Collaboration diagram for FIFO Byte Buffer:

Modules
	printf Functionality for Buffer Module

Data Structures
struct	buffer_t

Macros
#define	BUFFER_ALLOCATE(buffer_name,max_size)

#define	BUFFER_INIT(buffer_name, max_size) Buffer_Init(&buffer_name, &CAT2(buffer_name, _array)[0], max_size)

#define	BUFFER_ENQUEUE_FAILED 1
	enqueue failed (return value of Buffer_EnqueueData() ) More...

#define	BUFFER_ENQUEUE_SUCCEEDED 0
	enqueue succeeded (return value of Buffer_EnqueueData() ) More...

Functions
void	Buffer_Enqueue (buffer_t *buffer, uint8_t data)

uint8_t	Buffer_Dequeue (buffer_t *buffer)

uint16_t	Buffer_GetSize (buffer_t *buffer)

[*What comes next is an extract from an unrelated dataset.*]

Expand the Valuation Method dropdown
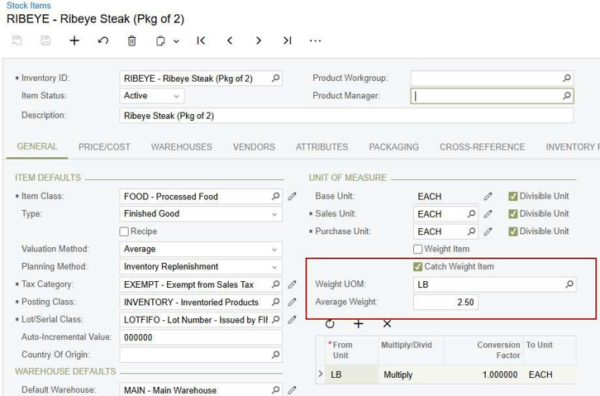The image size is (600, 396). (201, 249)
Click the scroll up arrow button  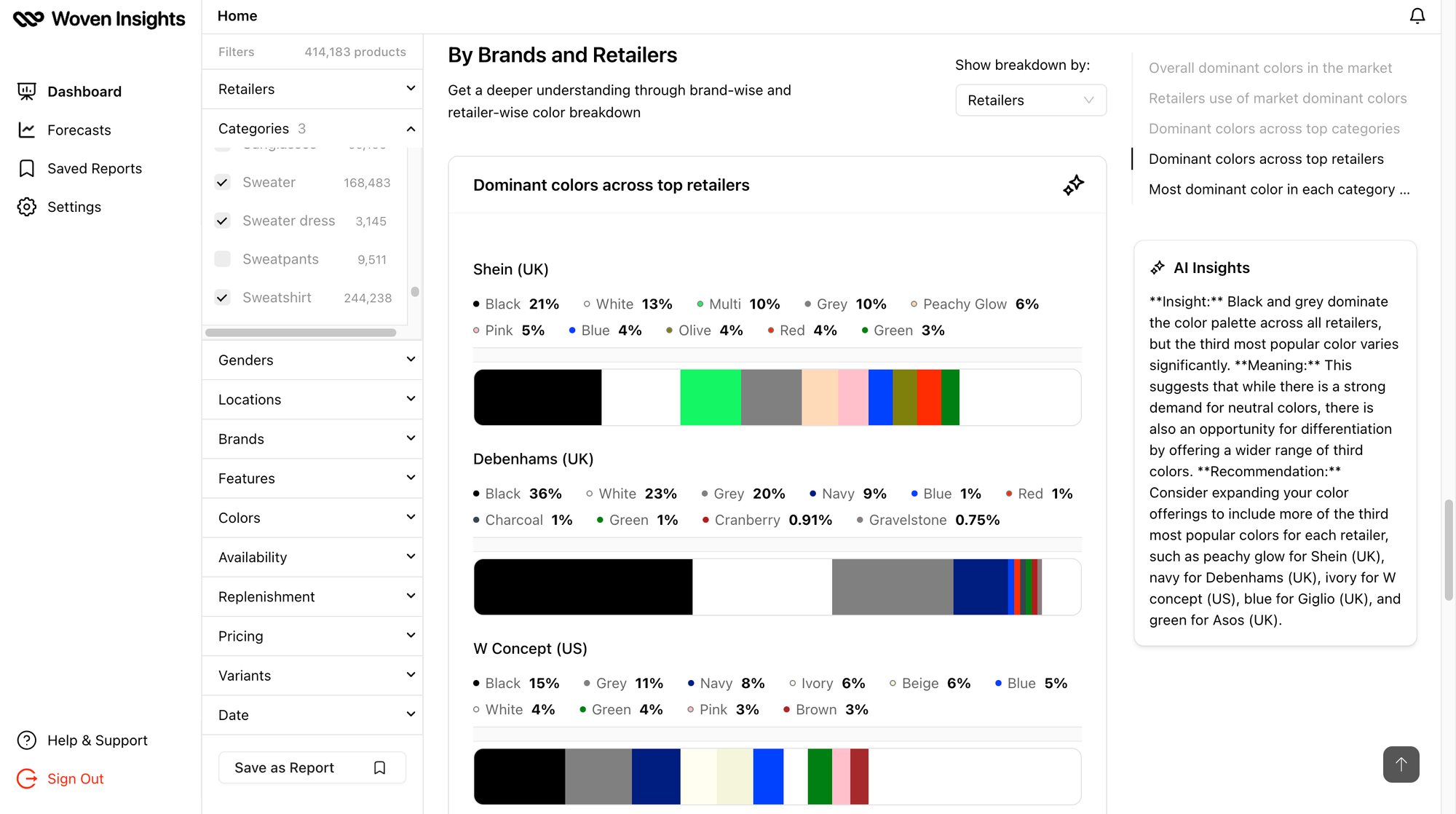tap(1401, 764)
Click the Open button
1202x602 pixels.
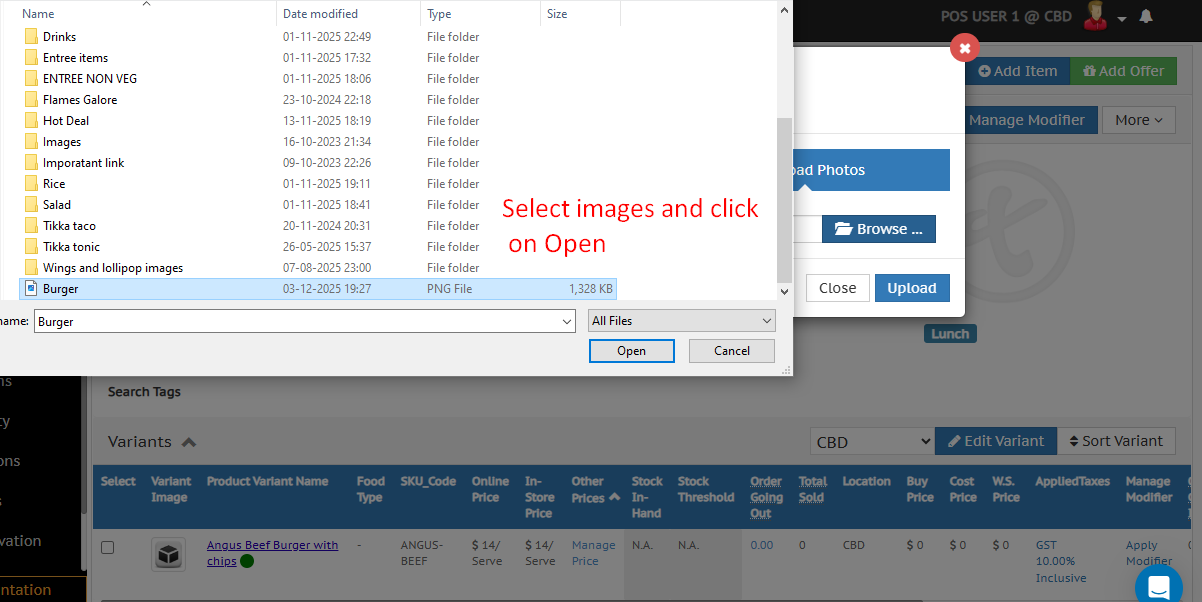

void	Buffer_Init (buffer_t buffer, uint8_t data_array, uint16_t max_size)

void	Buffer_SetCallback (buffer_t buffer, void(Callback)(buffer_t *buffer))

void	Buffer_ClearCallback (buffer_t *buffer)

uint8_t	Buffer_EnqueueData (buffer_t buffer, uint8_t data, uint16_t length)

Detailed Description

This module implements a software FIFO buffer of bytes. It provides methods Buffer_Enqueue() and Buffer_Dequeue() to add and remove bytes from the buffer.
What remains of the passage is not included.